Document excerpt

______________________________

Tuesday, June 21, 2016

Problem-Based Wisdom, The Age of Em, Reputation Economics and End of Life Care

The Population Health Blog has been busy with building on the value proposition of IT-enabled care management, helping to plan a 2017 trade show agenda, training for a race, learning about cyber-security, and staying out of the way of the PHB spouse as she plans two family weddings.
But that doesn't mean it hasn't been thinking 'bout a lot of stuff. Namely:

End-of-life care: A non-physician colleague asked the PHB why the U.S. can't seem to mitigate the skyrocketing costs of futile treatments for persons who are dying. The PHB's response was that patients and their families are less interested in value than they are in hope, and that "futility" is often discernible in hindsight, not in an ICU at 2 A.M. In addition, as "bundled payments" gain traction, patients and families may have to again wonder about the impact of local economic conflicts of interest. The PHB thinks this will get worse before it gets better.  It wonders if part of the answer may lie in Shared Decision Making, in which an independently derived calculation of the odds of survival with and without disability is provided to patients and families, along with the space to decide next steps.  Think less "defined benefit" and more healthcare financing.

______________________________

Listed records

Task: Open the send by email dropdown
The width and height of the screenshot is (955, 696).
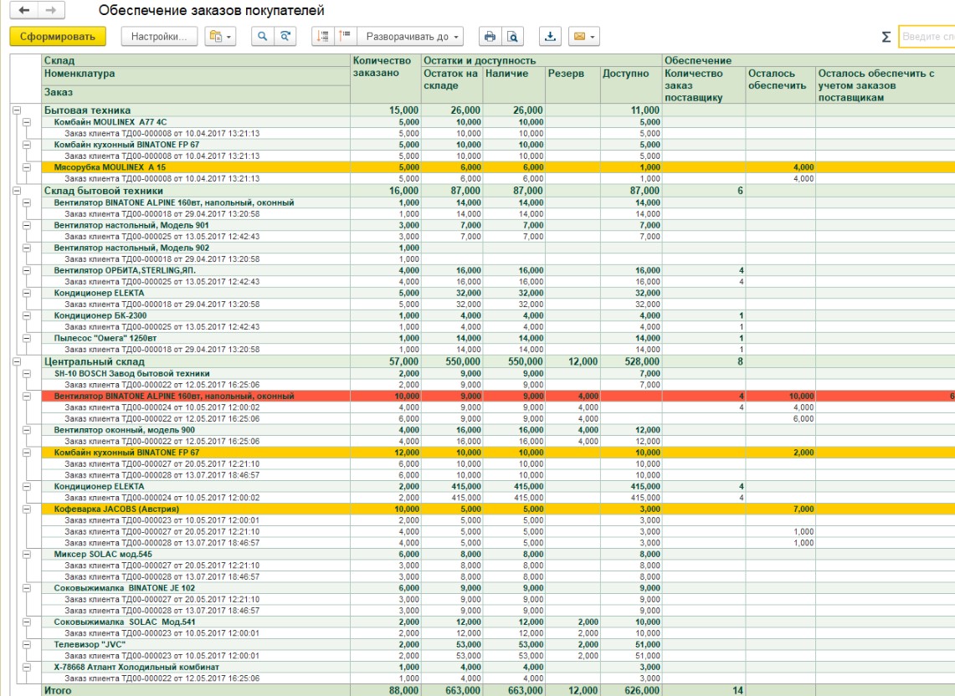Action: coord(582,37)
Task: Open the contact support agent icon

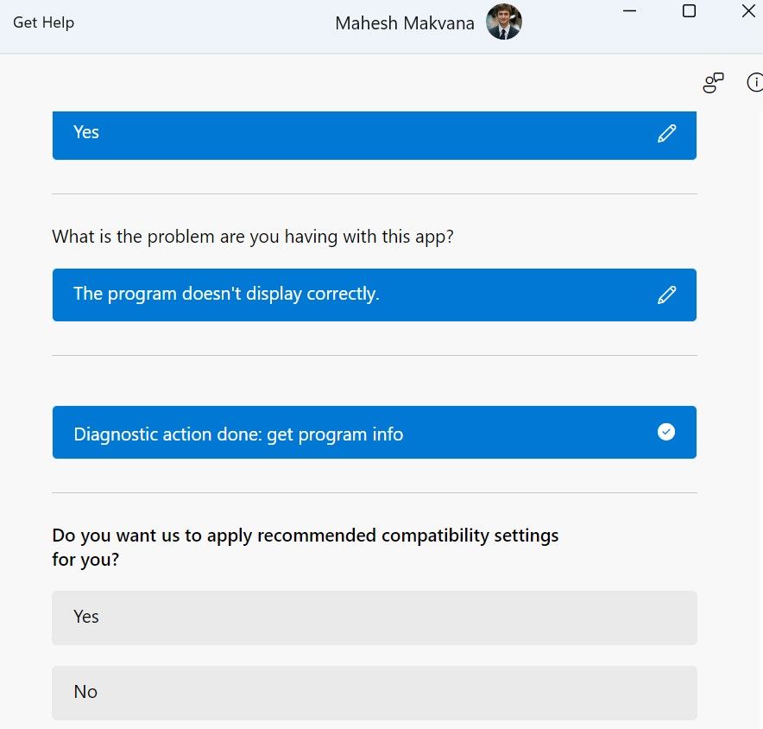Action: [x=711, y=83]
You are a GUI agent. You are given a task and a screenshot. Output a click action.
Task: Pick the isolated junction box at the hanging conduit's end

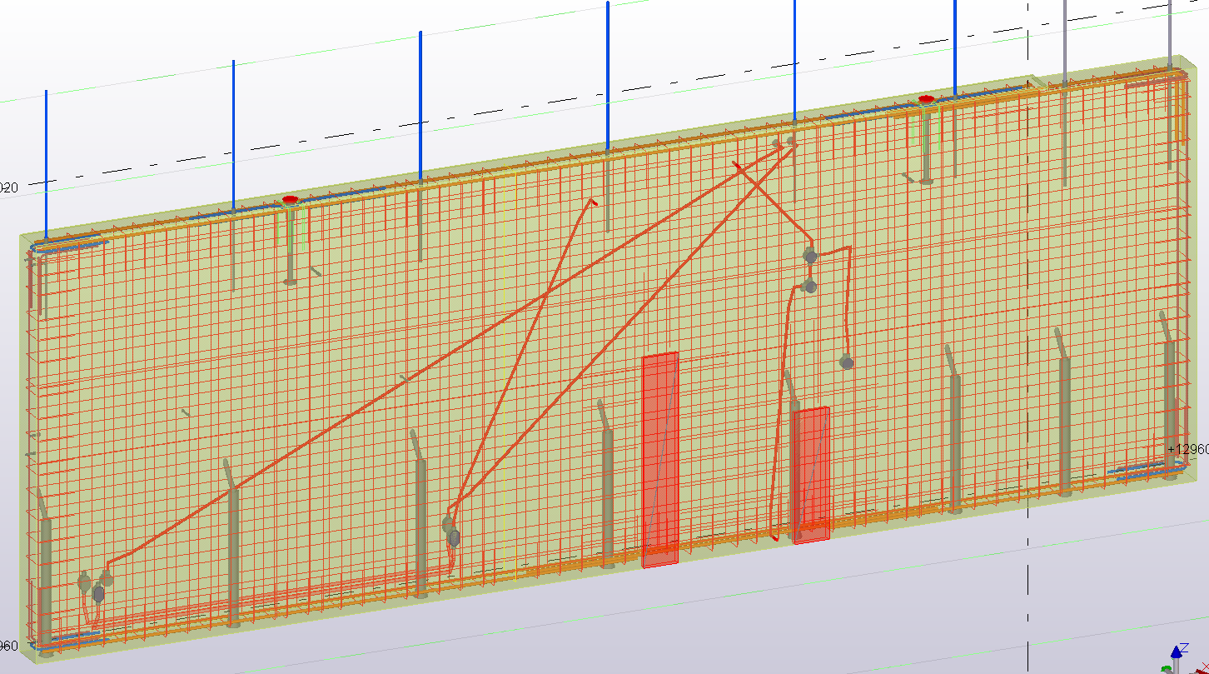847,362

______________________________

Task set
**a)** In the blog post, when does the author say "futility" is often discernible?
**b)** Output the part of the blog post that opens with the words containing "Tuesday, June 21, 2016" and closes with "two family weddings.".

Responses by task
**a)** In hindsight, not in an ICU at 2 A.M.

**b)**
Tuesday, June 21, 2016

Problem-Based Wisdom, The Age of Em, Reputation Economics and End of Life Care

The Population Health Blog has been busy with building on the value proposition of IT-enabled care management, helping to plan a 2017 trade show agenda, training for a race, learning about cyber-security, and staying out of the way of the PHB spouse as she plans two family weddings.